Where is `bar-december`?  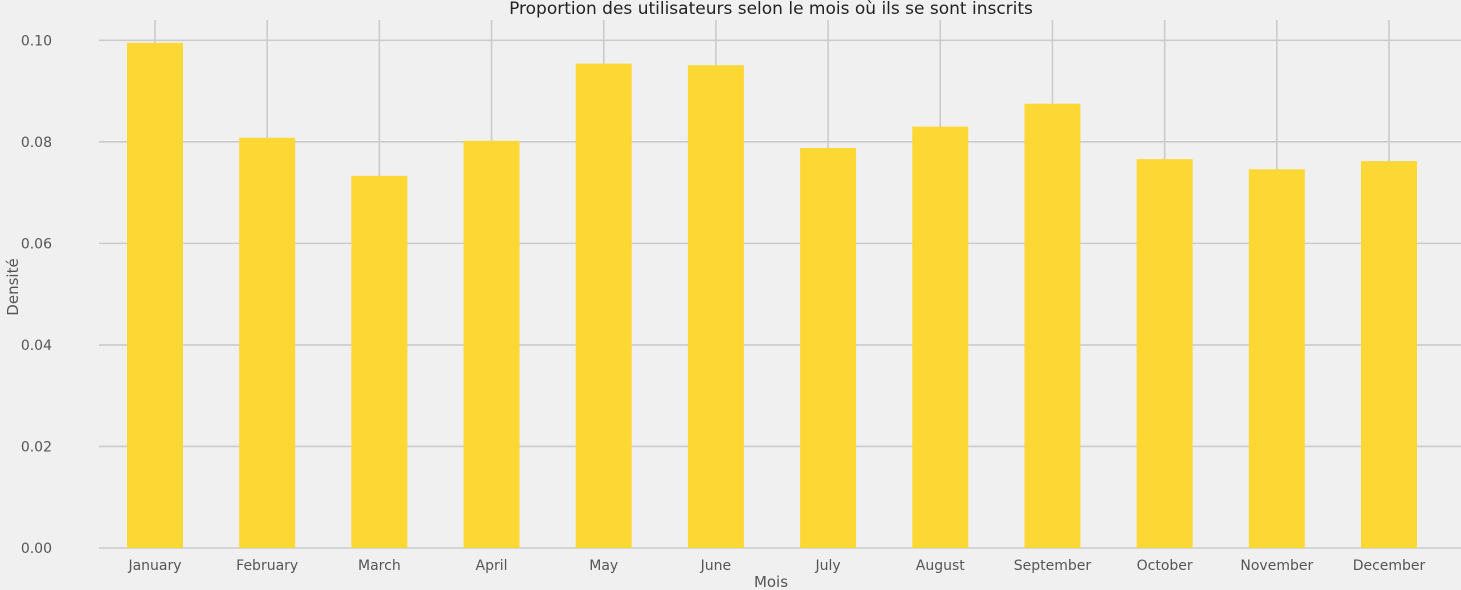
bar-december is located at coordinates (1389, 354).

...

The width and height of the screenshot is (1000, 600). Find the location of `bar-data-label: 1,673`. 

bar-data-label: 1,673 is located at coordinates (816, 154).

...

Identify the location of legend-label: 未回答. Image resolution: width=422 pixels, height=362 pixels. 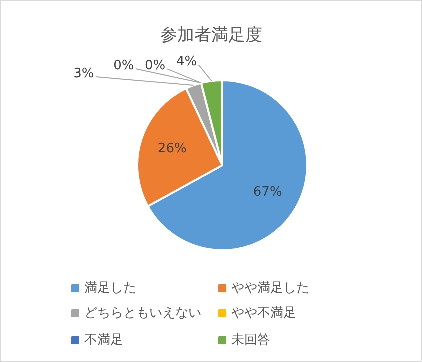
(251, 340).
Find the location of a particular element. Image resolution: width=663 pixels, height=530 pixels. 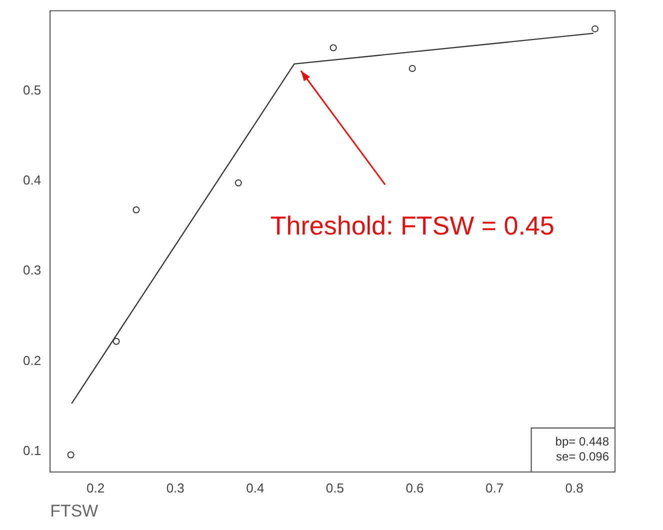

_Aim of the exercise_.
Copy out the lines word for word, beginning at the line that contains "Identify the location" and stopping after the line that contains "Find the location of a". Leave the pictures out of your copy.

_The completed task_.
Identify the location of legend-label: 未回答. Image resolution: width=422 pixels, height=362 pixels. 
(251, 340).
Find the location of a particular element. Image resolution: width=663 pixels, height=530 pixels. 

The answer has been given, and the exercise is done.